Anyway, given that my histograms are already matching after simple conversion from DICOM, all this fuss is probably not relevant to my case :sweat_smile:?

I do indeed focus on the single-subjects and I am not really aiming at group-level analysis. So I guess that I can just “not bother” with this and concatenate the different shells with mrcat?

Hi Sam,

Cool to see your investment of effort here. It also highlights how the absence of a mask influences the histogram matching process (and indeed may have influenced your histogram generation process here: they look too coarse along the x-axis). What exactly are you quantifying when you refer to AUC? Is that literally the area under the histogram curve? Because that’s just the sum of all image voxel intensities, which can be quantified without necessitating histogram binning.

Anyway, given that my histograms are already matching after simple conversion from DICOM, all this fuss is probably not relevant to my case :sweat_smile:?

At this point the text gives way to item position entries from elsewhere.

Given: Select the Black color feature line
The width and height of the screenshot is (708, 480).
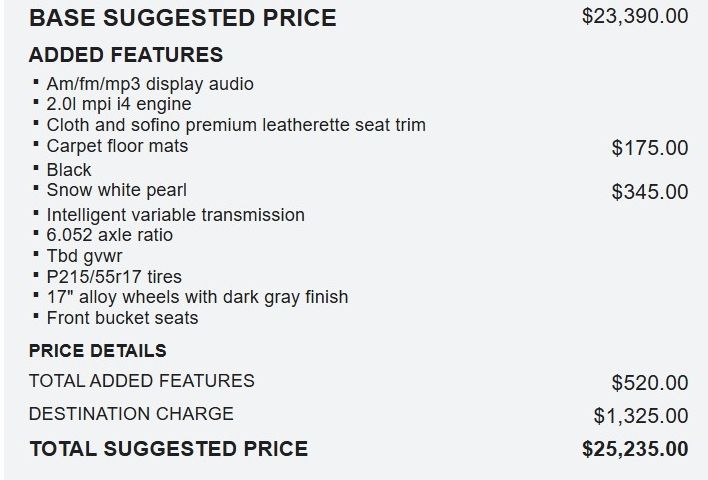Looking at the screenshot, I should [69, 169].
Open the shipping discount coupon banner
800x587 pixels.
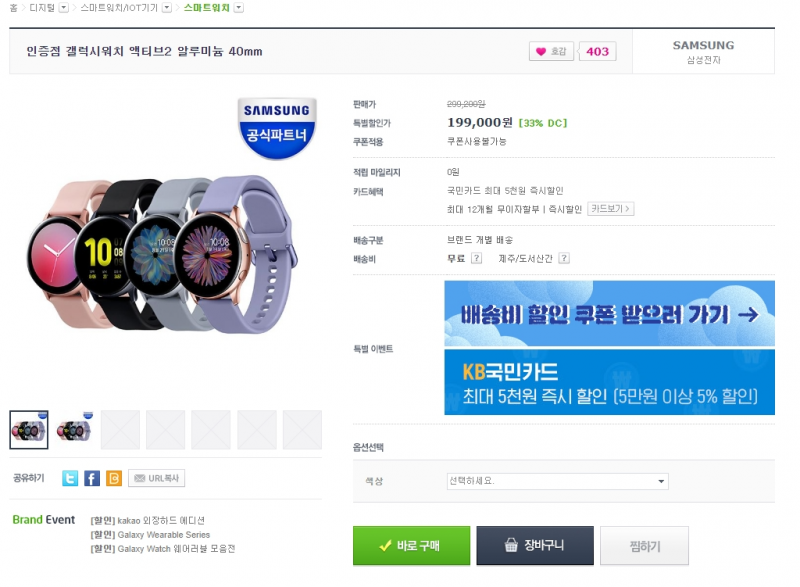point(609,314)
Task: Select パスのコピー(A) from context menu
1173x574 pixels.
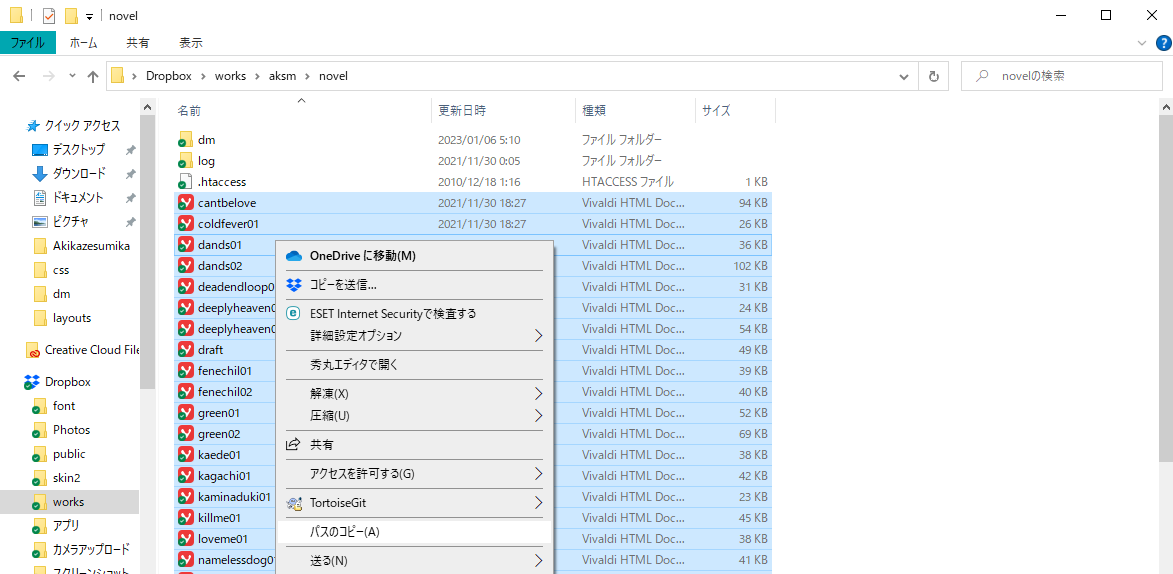Action: [x=345, y=532]
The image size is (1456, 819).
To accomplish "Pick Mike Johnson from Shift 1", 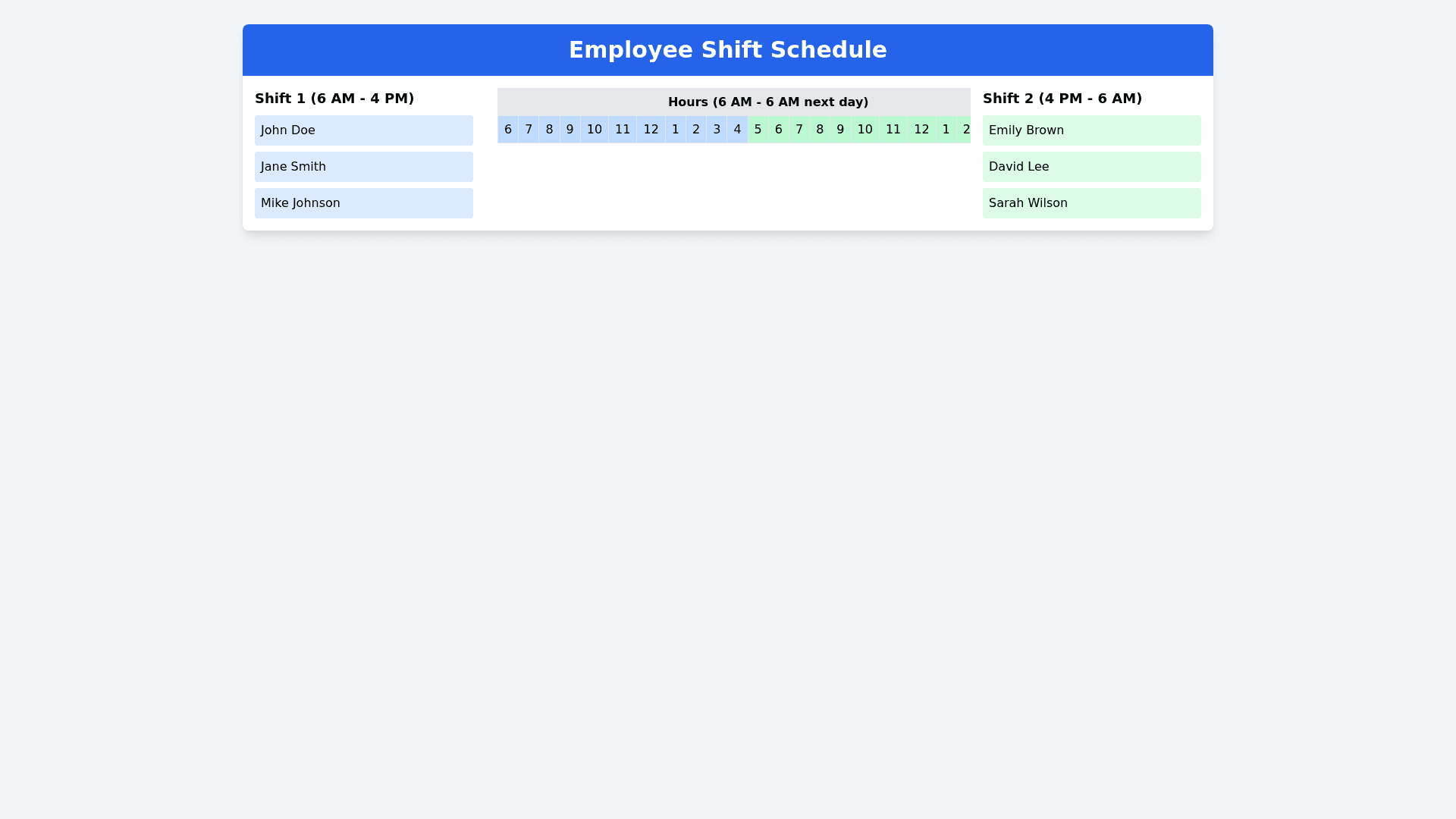I will pyautogui.click(x=363, y=203).

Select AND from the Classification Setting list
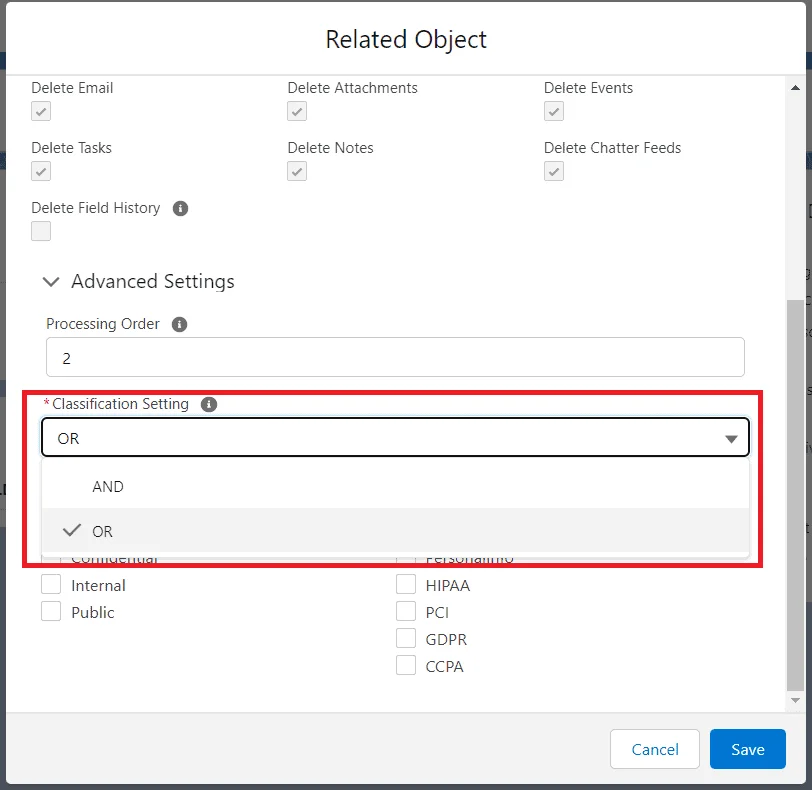click(x=109, y=486)
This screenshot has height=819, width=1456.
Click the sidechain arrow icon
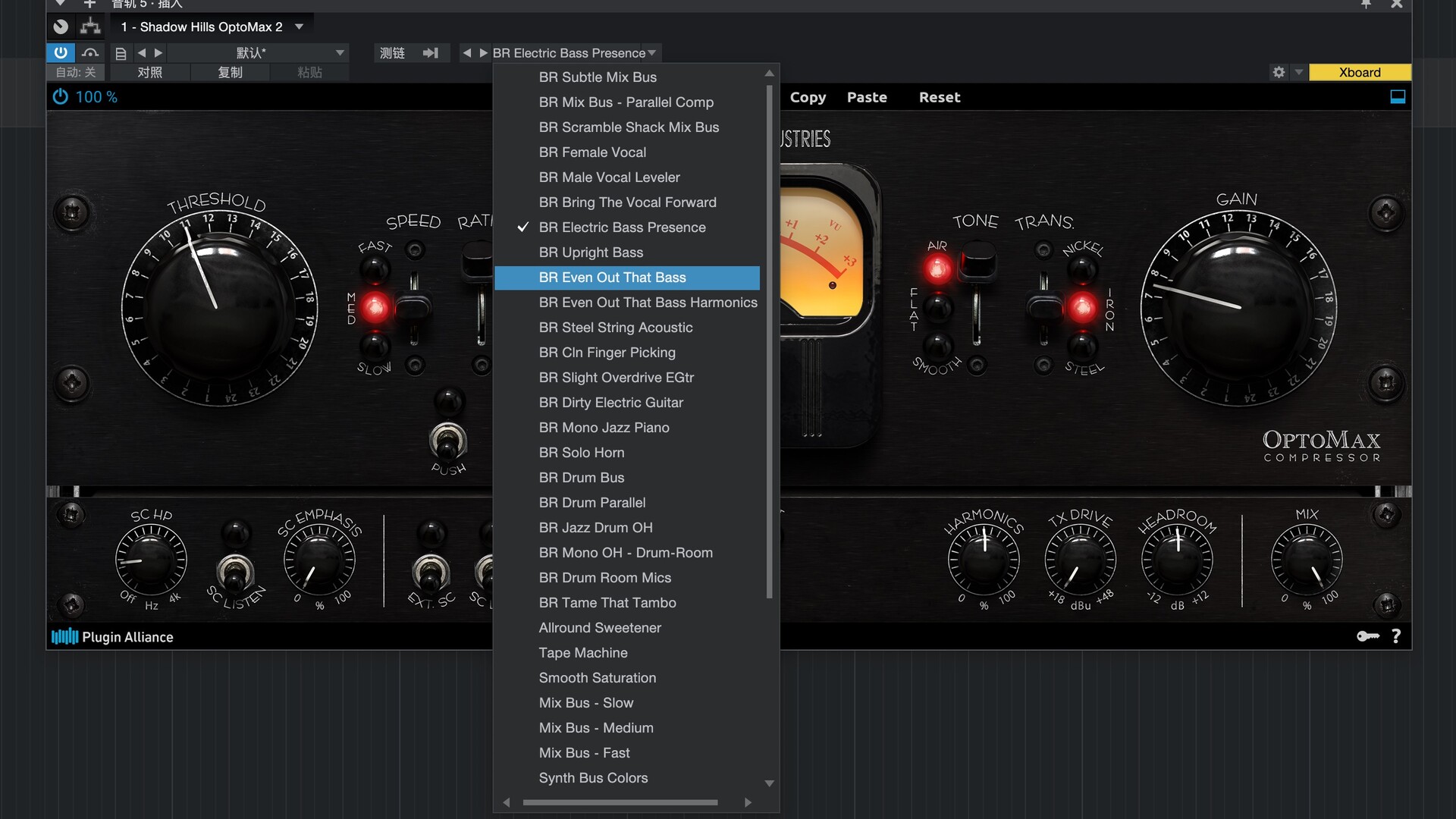(x=430, y=53)
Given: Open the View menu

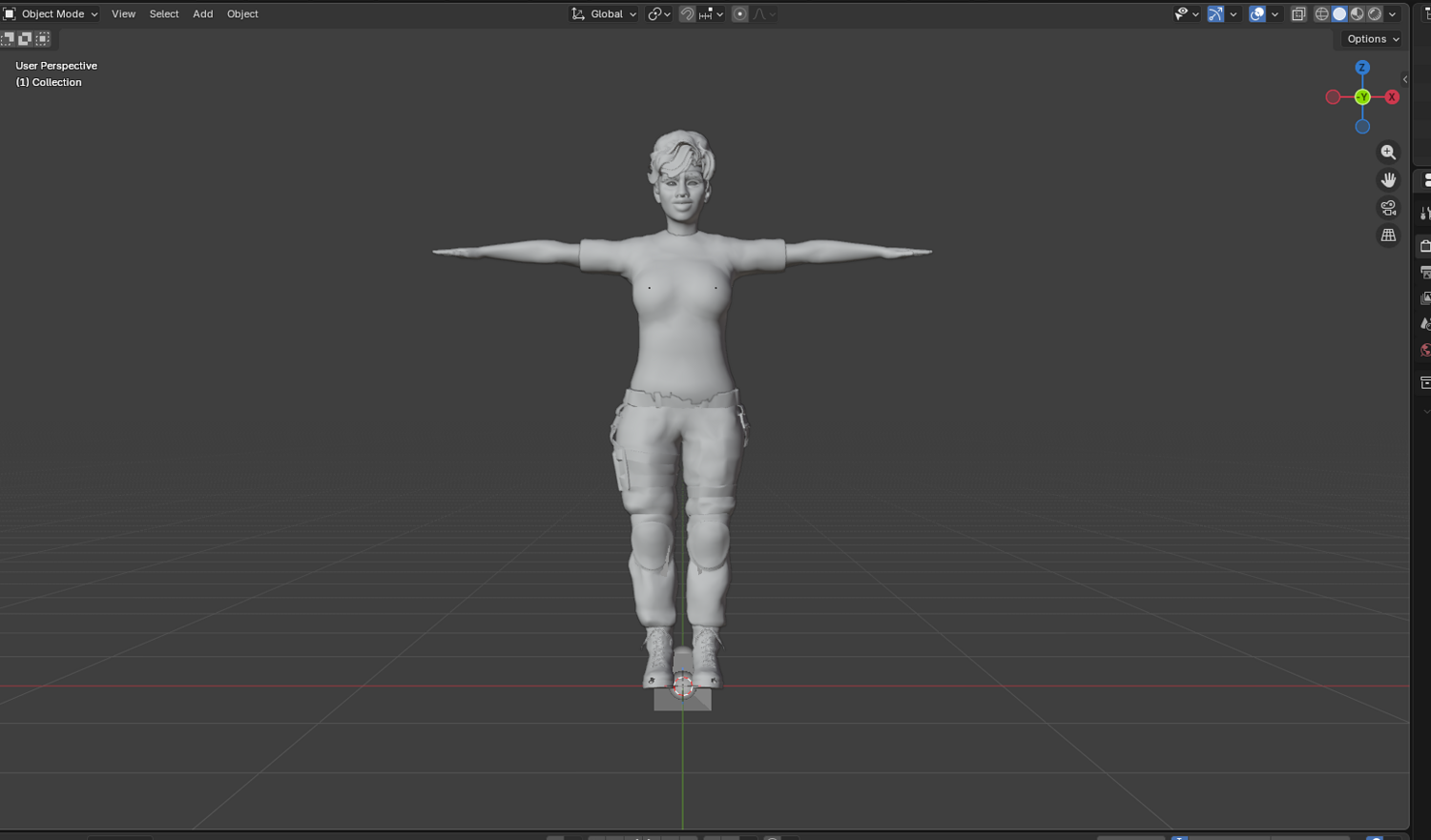Looking at the screenshot, I should coord(123,14).
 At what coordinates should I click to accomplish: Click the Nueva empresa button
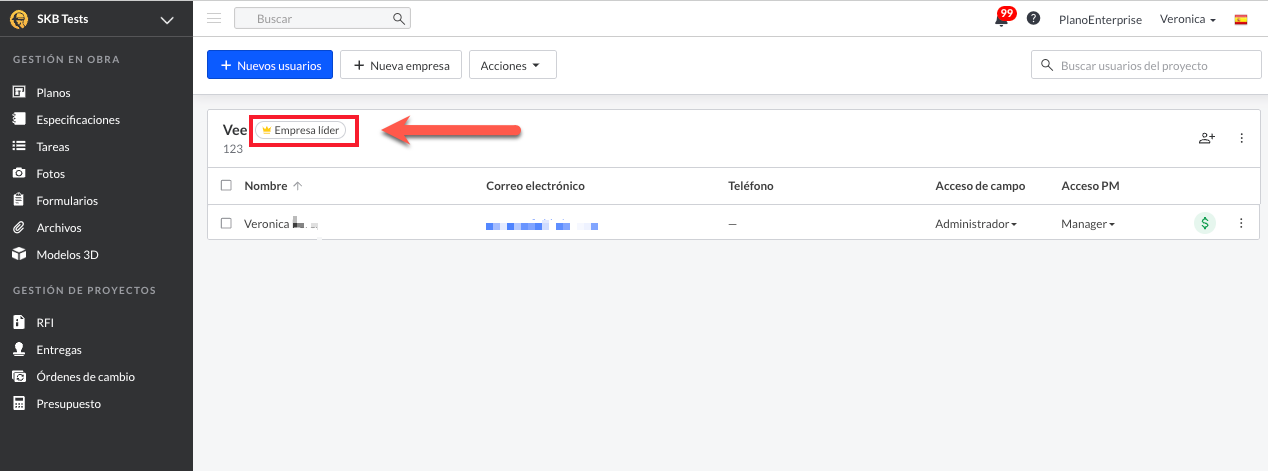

Entirely possible: as mentioned previously, it’s a question of whether or not the imprecision of the histogram-matching process exceeds the actual variance in your input data. Though including this process can also act as a safety net, in case your exemplar data do not contain rescaling between shells but other data do.

Hi Rob,

Yes, the AUC was simply the area under the histogram curve. But, I did also subtract the single histogram bins (all generated with command: mrhistogram -bin 100), and the pattern of results was the same (i.e. the least difference between histogram bins corresponded to not applying any intensity scaling at all).

All in all, it’s good to be aware of this potential caveat and do this extra check as a very first step in the analysis. I still need to start data acquisition, and I am currently evaluating and testing the DWI sequence. I will eventually check this at the group level and judge whether some intensity scaling is advisable… Thanks a lot for your input :slight_smile: greatly appreciated!